Text is the most efficient part of a computer file. You can send thousands of pages of text in a relatively small file size. For instance, the Project Gutenberg version of Tolstoy's epic novel War and Peace weighs in with a whopping 570,022 words or well over 3.2 million characters. However, as a text file it's only 3.3 megabytes (MB). If you compress the file, you can get it down to 1.2 MB.
However, computer graphic images such as pictures or image files are not that efficient. For instance, I took a photo with my cell phone camera and at it's natural size that single photo is 1.8 MB. That's as a JPEG file which is a compressed file format. This one photo is larger than all of War & Peace.
If I create a blank Microsoft Word document and save the file, this file weighs in at 25 kilobytes (KB). A megabyte is 1,000 kilobytes. If I add five paragraphs of text or about 215 words, the file grows to 86 KB. If I also add my 1.8 MB photo, my Word document now grows to 1.9 MB.
The problem is that your computer doesn't often use all the information contained in a photo to display what you see on the screen. In fact, in most instances the computer down samples or throws out a great deal of the information in the image file when it produces what you see on the screen. Because of this, you can often reduce the file size of an image file by lowering the resolution of your image.
If you create your document in Microsoft Word, it's pretty easy. If you select the image you added to your document it adds a Format Picture menu to the ribbon. Select that, then go to Compress. You'll get a dialog for Reduce File Size along with Options to pick Best for Printing, Viewing on Screen, or Email.

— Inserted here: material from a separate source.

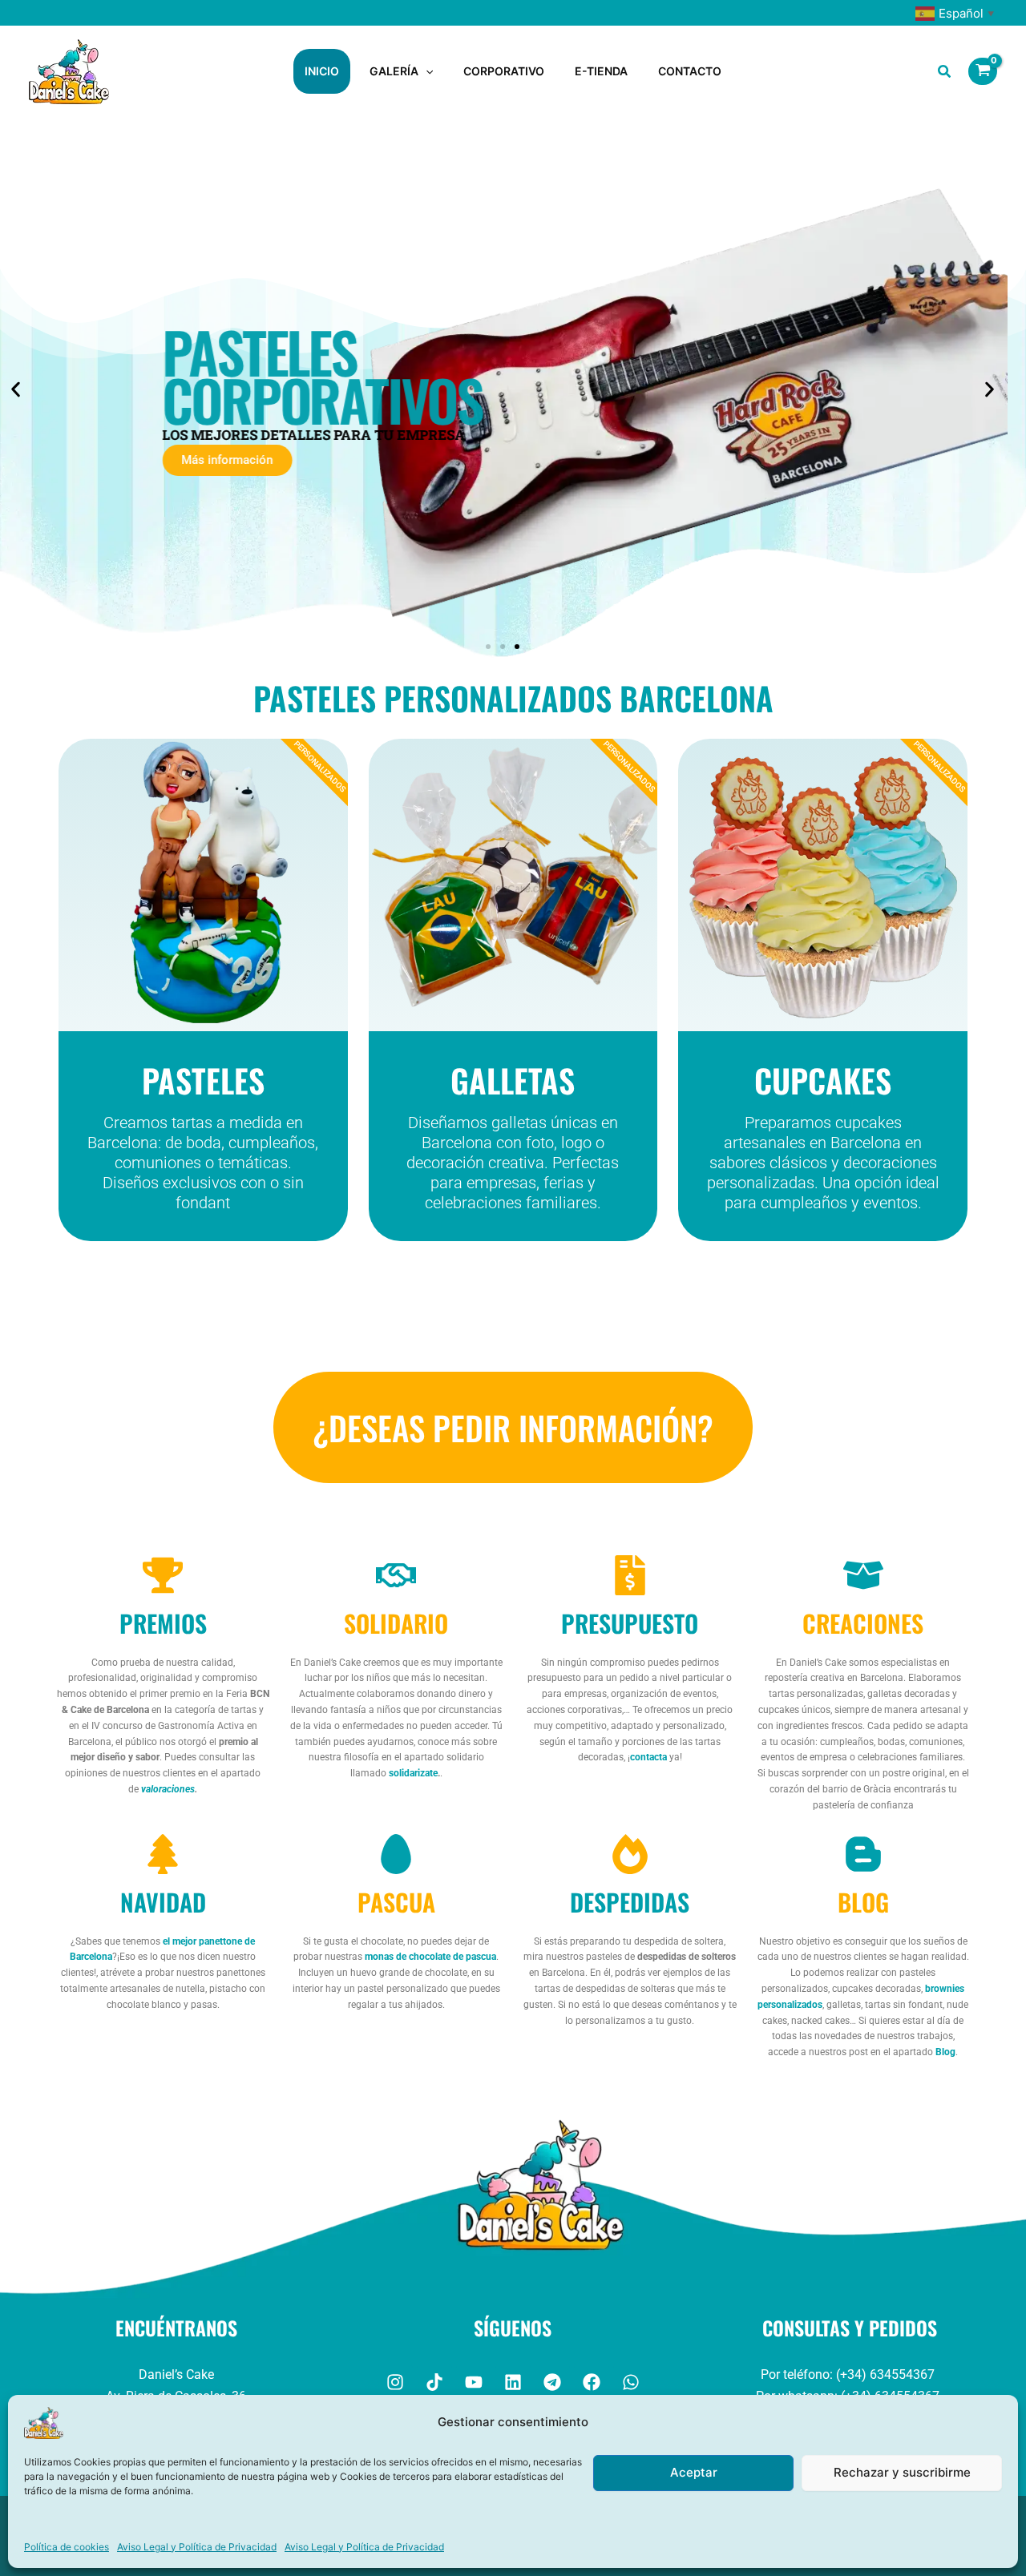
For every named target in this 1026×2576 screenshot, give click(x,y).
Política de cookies (66, 2547)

You can also go straight to that dialog by selecting the File menu and the "Reduce File Size" option.
Each of these options decreases the size of the image embedded in the document. If your document contains multiple images you can have it reduce the sizes of all images in the document at once. In my test document they reduce the size of the document from 1.9 MB to 610 KB, 307 KB or 193 KB respectively. These size reductions also carry through if you save the Word document as a PDF (I prefer sending bulletins as PDF as it's compatible with many more devices than Word).
This reduction in size makes quite a difference. For an officer in the field getting his email on a smartphone, he can download your bulletin in a fraction of the time it would take if you were using images at full size. Plus, by reducing file size you don't have to worry about running up against mailbox size limitations with multipage documents that contain a lot of images.
It's worth taking the extra step of reducing file size prior to hitting send on that email. Your recipients will thank you for it.